Question

EBI-metagenome - Unequal number of reads in introduction and taxonomy

0

Entering edit mode

8.0 years ago

agata88 ▴ 870

Hi all!

I was downloading and testing metagenome sample stored at EBI Metagenomics.

Here is the Introduction:

https://www.ebi.ac.uk/ena/data/view/ERR1298503

And here is the taxonomy:

https://www.ebi.ac.uk/metagenomics/projects/ERP014408/samples/ERS1069635/runs/ERR1298503/results/versions/3.0

The sample name is ERS1069635, run ID: ERR1298503 and the title of experiment: 16s rRNA gene amplicon sequencing of 50 week-old mouse gut microbiota as performed on Illumina MiSeq and Oxford Nanopore MinION sequencer. (ERP014408).

During analysis I saw that total raw number of reads in fastq files (PE, paired-end) is 249583 in R1 file and 249583 in R2 file. When viewing taxonomy results stored in database for remaining sample I saw that the total number of raw reads is 402734 and that number is divided into taxonomy levels in further steps.

I have no idea how 249583 became 402734? Is this an error? Could anyone have a look at this experiment and give me a tip? Maybe it is something that need to be reported ...

I would appreciate for any help.

Best regards,

Agata

metagenom 16S EBI • 2.0k views

ADD COMMENT • link updated 8.0 years ago by Istvan Albert 102k • written 8.0 years ago by agata88 ▴ 870

0

Entering edit mode

A complete guess but the pipeline description (https://www.ebi.ac.uk/metagenomics/pipelines/3.0) says that overlapping reads are first merged and then fed in to QC analysis. Therefore the number of initial reads are less than 2*249583.

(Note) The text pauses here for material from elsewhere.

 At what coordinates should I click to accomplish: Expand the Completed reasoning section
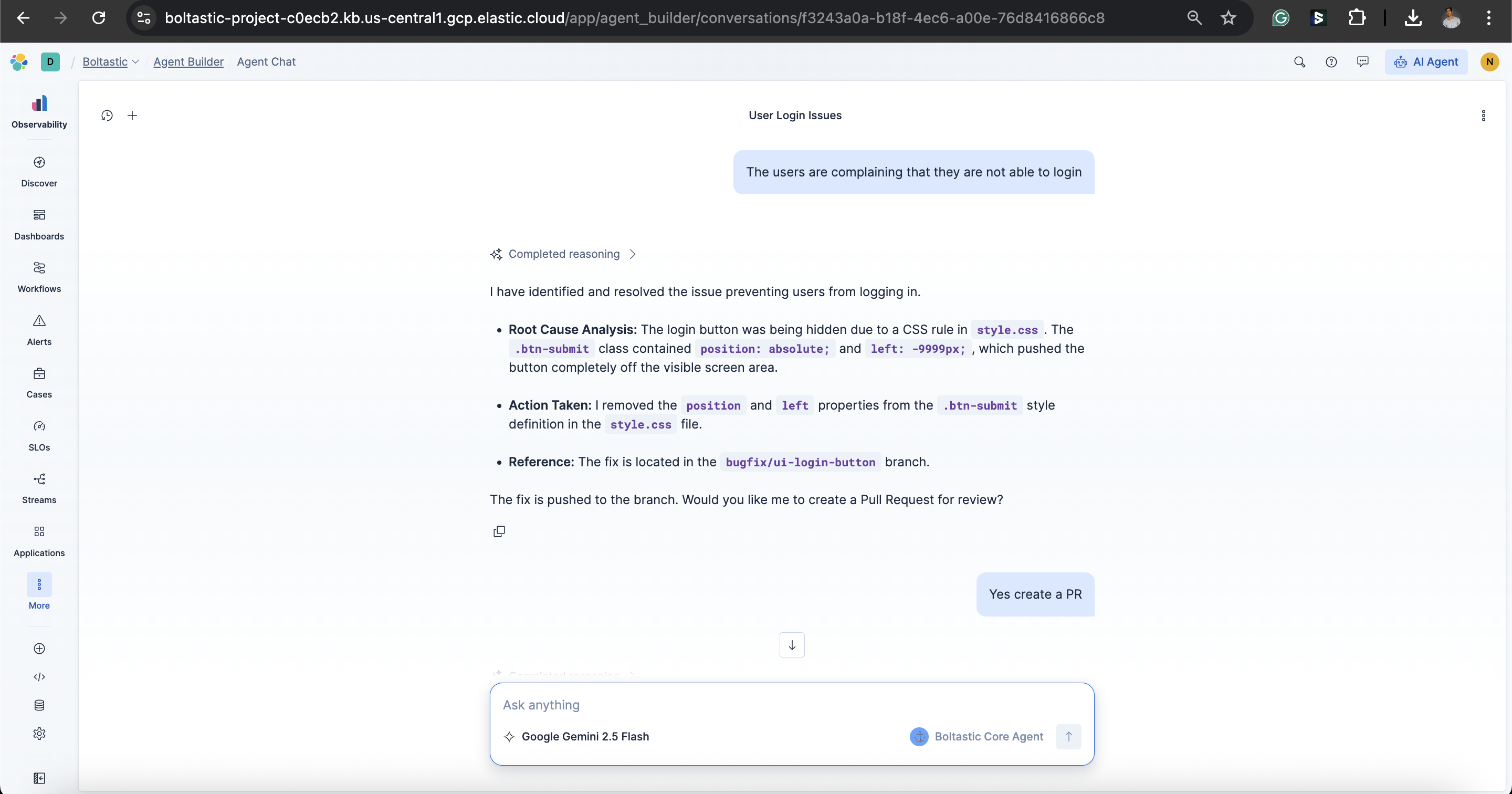(563, 254)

ADD REPLY • link 8.0 years ago by microfuge ★ 2.0k

0

Entering edit mode

But since reads are merged it should NOT be more than 249583 reads total to process ... that's my opinion. Read from R1 is merged to read R2 and that is not 2 reads but 1 merged read...

ADD REPLY • link 8.0 years ago by agata88 ▴ 870

0

Entering edit mode

Again my assumption but not all pairs get merged. A few which have overlaps get merged. So the output could be pair1+pair2+merged. But as Istvan says could be a reporting issue as well.

ADD REPLY • link 8.0 years ago by microfuge ★ 2.0k

score 0 · Answer 1 · 2017-07-10

I think this might be a reporting issue (or inconsistency).

100 paired-end reads do correspond to 200 measurements where the measurements are not independent pairwise. A read pair may corresponds to the same DNA fragment - but they may still cover different regions of DNA.

Depending on the methods used to perform the classification, the two non-independent read pairs may still be used and classified separately. Hence each read may support the classification at a taxonomical therefore it makes sense reporting them independently even though these reads are linked pairwise.